The Thunder’s brand-new practice facility isn’t exactly your standard cubicle-clad office, but it’s still a workplace environment, and KD goes to work each day with some of his closest friends.
“We’re like brothers,” Maynor says. “I think it plays a part on the court, when you’ve got guys that hang with each other off the court. The way you read each other, chemistry, having each other’s back, knowing you’re so close—you don’t really see that too much in the League with some teams.”
That you don’t, especially in today’s NBA, where superstars find new homes each summer and the world awaits every free agent-to-be’s Decision for months on end. Double that advantage in the West, where the Mavs didn’t fully re-stock their Championship roster, the Lakers appear desperately in need of fresh energy and the Spurs may have aged past their expiration date. The Clips are loaded like never before but will need some time to properly jell, while the Grizzlies may be on the cusp but don’t appear to have the firepower to make it out of the conference just yet.
Which leaves the Thunder in the driver’s seat, in perfect position to compete for the Larry O’Brien Trophy.
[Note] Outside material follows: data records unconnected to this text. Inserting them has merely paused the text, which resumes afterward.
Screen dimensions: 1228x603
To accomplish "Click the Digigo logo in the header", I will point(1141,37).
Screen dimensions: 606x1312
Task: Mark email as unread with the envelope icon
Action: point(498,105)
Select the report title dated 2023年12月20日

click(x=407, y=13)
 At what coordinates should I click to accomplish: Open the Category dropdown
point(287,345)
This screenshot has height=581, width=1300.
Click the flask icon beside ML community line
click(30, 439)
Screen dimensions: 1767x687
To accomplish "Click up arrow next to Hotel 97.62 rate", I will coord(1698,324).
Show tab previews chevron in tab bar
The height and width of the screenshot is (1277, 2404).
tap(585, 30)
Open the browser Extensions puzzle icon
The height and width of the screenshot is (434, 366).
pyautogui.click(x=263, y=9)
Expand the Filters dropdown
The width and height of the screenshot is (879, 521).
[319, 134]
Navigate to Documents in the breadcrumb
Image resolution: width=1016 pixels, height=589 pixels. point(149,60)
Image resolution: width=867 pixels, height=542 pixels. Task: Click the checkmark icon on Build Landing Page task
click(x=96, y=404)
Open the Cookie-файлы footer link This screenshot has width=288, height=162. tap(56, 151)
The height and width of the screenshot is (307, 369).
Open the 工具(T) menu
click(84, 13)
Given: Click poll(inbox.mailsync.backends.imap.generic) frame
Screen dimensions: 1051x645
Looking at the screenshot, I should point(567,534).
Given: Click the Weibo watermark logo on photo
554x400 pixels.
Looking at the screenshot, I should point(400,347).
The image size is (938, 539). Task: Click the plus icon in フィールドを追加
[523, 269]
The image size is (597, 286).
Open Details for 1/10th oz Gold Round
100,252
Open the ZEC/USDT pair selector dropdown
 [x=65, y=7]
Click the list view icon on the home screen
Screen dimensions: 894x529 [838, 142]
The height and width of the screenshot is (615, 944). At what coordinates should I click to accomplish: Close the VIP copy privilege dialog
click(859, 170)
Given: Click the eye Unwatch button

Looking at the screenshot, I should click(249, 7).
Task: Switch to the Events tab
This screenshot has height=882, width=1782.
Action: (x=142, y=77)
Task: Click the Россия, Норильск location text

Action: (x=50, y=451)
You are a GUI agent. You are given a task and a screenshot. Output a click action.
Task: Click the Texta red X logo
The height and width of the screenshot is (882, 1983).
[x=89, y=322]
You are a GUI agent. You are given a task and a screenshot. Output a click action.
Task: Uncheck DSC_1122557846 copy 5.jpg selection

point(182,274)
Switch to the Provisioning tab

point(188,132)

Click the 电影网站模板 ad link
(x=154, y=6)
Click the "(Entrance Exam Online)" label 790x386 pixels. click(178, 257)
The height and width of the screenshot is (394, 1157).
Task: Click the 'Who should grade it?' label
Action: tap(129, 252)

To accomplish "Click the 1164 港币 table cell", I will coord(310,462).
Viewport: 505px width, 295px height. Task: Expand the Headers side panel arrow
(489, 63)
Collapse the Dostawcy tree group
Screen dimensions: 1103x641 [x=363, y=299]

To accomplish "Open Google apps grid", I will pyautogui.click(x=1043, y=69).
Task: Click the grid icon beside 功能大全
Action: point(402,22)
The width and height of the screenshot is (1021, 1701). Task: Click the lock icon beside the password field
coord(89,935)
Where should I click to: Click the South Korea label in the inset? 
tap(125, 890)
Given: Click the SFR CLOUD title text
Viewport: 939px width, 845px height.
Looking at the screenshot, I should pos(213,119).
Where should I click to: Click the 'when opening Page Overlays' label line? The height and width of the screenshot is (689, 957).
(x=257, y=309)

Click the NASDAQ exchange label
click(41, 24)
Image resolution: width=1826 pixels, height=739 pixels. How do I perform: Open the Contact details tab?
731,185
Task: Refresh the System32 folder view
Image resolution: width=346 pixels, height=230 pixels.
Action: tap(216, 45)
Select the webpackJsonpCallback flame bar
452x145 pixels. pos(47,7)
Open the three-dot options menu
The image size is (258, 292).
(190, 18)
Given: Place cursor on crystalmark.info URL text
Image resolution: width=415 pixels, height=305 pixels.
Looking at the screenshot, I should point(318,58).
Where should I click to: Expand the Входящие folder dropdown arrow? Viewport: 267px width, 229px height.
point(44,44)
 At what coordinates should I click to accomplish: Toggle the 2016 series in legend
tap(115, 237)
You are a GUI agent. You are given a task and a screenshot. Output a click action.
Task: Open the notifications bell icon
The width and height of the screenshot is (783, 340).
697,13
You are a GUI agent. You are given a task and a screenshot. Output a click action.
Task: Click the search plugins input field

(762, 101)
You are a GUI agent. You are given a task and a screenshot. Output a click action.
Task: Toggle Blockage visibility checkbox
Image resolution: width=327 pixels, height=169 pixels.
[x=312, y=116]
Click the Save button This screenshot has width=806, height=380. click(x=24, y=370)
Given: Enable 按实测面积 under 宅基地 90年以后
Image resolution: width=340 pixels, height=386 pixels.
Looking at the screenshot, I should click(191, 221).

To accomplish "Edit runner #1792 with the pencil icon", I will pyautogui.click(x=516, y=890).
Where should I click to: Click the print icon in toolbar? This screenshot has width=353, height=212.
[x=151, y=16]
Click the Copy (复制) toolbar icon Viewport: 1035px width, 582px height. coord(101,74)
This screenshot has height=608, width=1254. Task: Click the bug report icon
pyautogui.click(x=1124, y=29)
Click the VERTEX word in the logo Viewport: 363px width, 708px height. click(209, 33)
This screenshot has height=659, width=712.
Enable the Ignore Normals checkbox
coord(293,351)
They’ll need a strong leader to reach that apex, and fortunately for them the consensus around the locker room is that a pretty good one is firmly in place.
“I’d never tell KD this,” Kendrick Perkins, who was acquired around the trade deadline last season, says during his media day session, “but I think he kind of set the bar high for me, personally. Practice starts at 10, he’s there at 7:45 every morning, and I’m sitting up here looking at him like, Dude, what are you doing? Seriously, I’m used to getting my shots up after practice—he’s before and after practice. I’m like, Man, you setting the bar pretty high for a guy who’s got kids. I need every extra minute of my sleep.
“He’s a guy that leads by example,” Perk continues. “When I first got here, I never saw a superstar work as hard, and that’s the honest truth. Just watching him before practice, then he goes through practice hard, then he’s shooting again after practice, I’m like, Man, when do this dude ever get tired? He really leads by example by not even saying a word.”
Ask Maynor about the improvements KD’s made, and the answer comes quick: “Better leader. Leading in the right way, tough—not fussing at nobody, [but] talking to people. Listening. I think you can be a leader by listening. He realized now that he’s the face of this organization, really. We’re gonna go as far as he takes us.”
We’ll learn how far that’ll be next summer, but we know right now what’s expected, and that’s nothing short of a ring—with a possible MVP trophy on the side for good measure. Any interest in reaching the next level, Kev?
“Some lofty expectations, man.” He lifts his head, calm and confident as he selects his words. “I just try to go to work every day, try to be a professional, try to be the best player I can be [and] work as hard as I can. Gotta live with the results.”